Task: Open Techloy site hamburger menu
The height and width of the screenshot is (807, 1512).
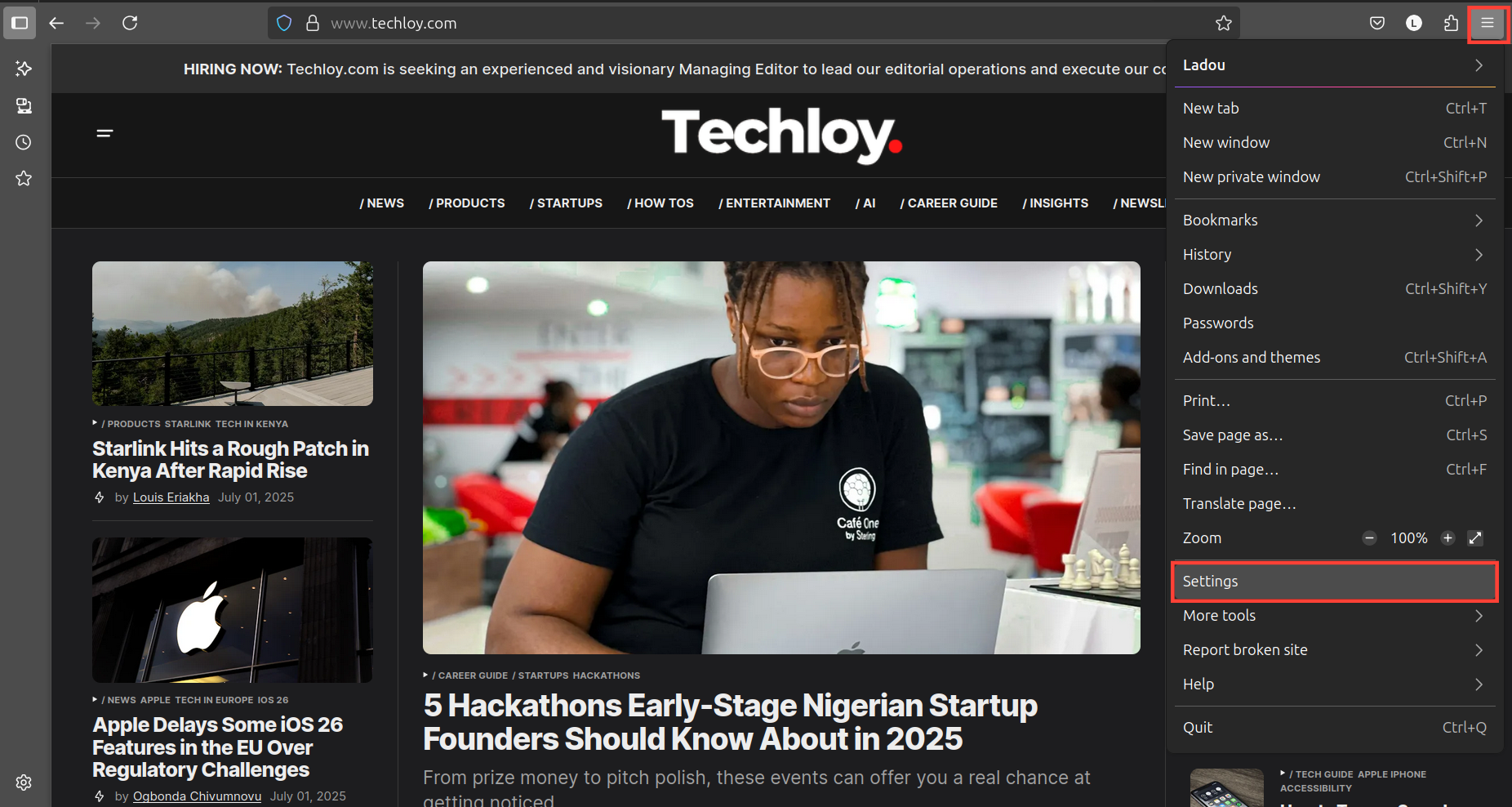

══════════

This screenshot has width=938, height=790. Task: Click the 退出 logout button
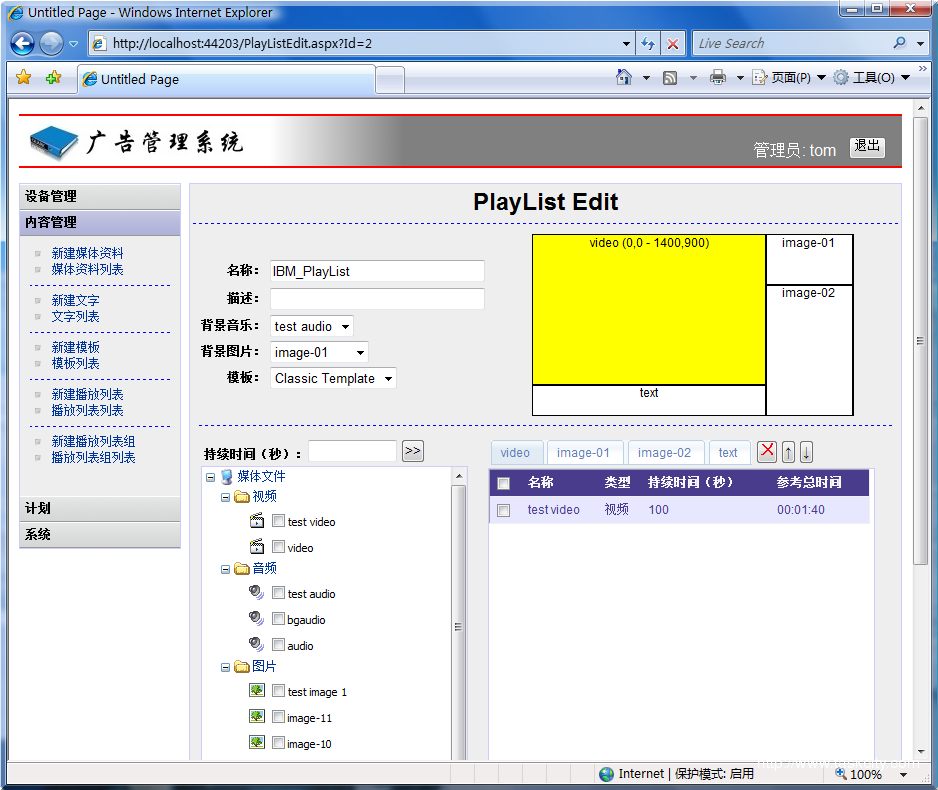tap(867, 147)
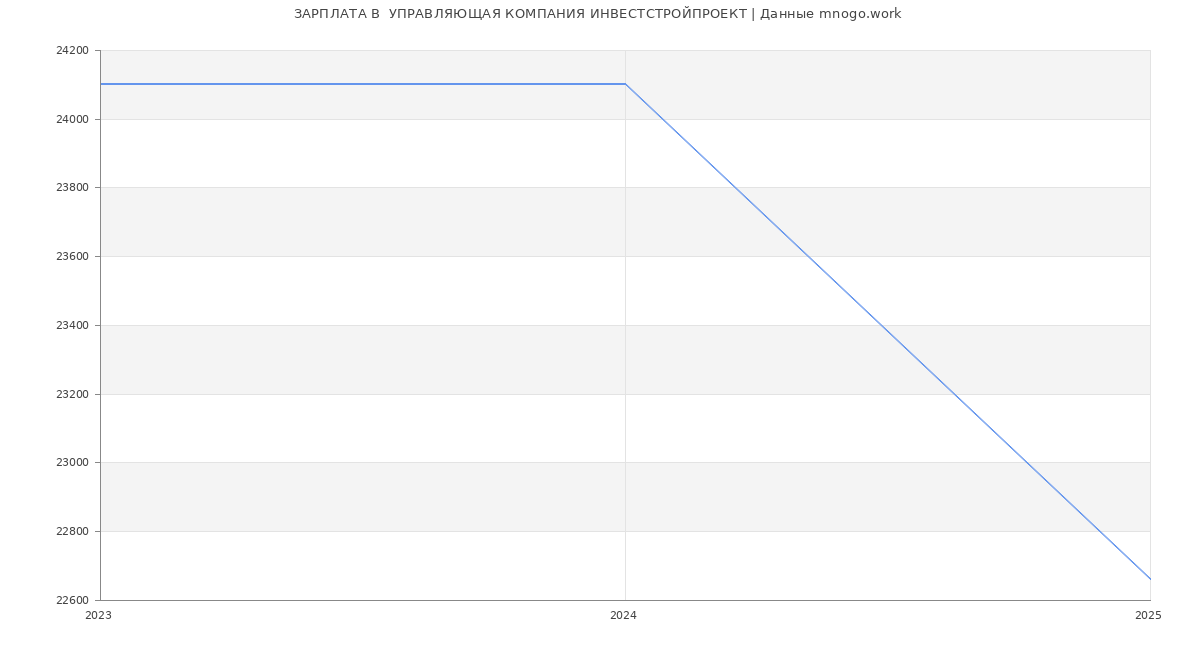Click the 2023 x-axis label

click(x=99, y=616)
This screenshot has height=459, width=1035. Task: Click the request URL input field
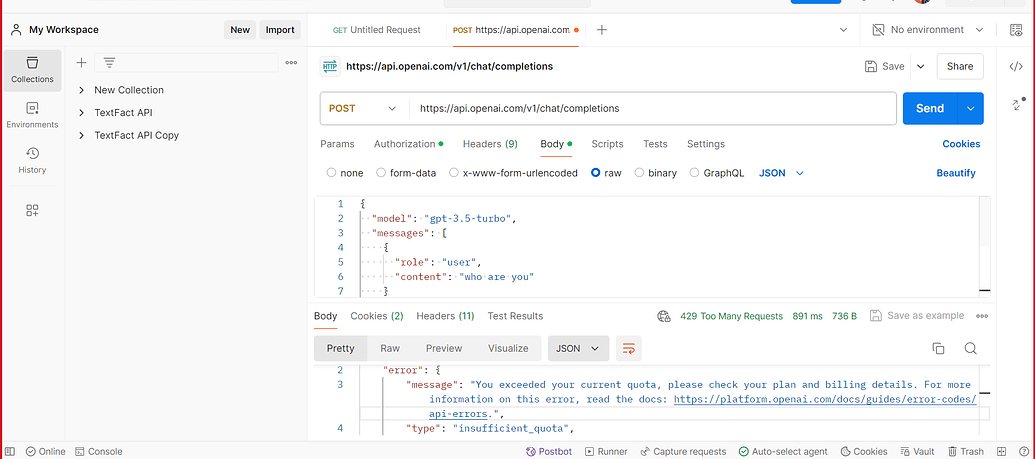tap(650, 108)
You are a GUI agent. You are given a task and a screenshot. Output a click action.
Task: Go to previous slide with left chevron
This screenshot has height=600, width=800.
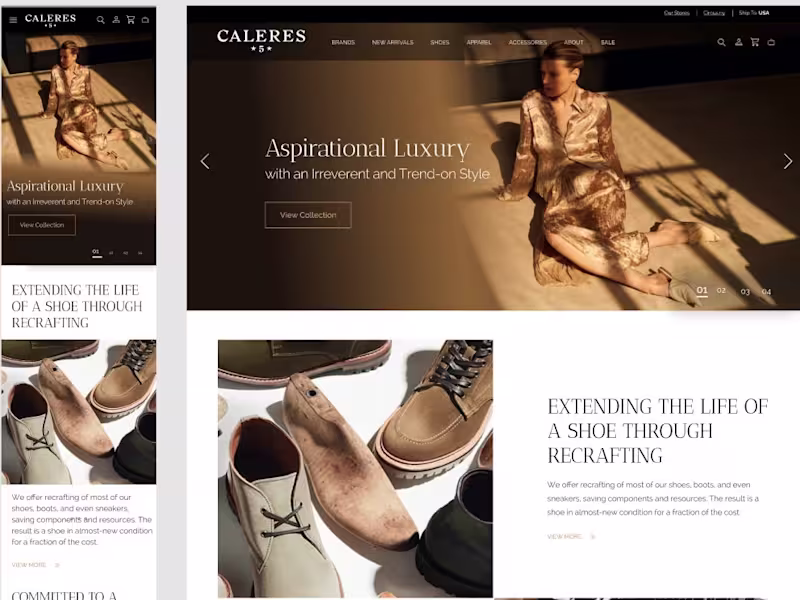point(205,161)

══════════

## ACTIVITY
Reproduce only the lines above, starting at the line with "Task: Open Techloy site hamburger menu" and ending at the line with "The height and", exactly as written.

## ANSWER SECTION
Task: Open Techloy site hamburger menu
The height and width of the screenshot is (807, 1512).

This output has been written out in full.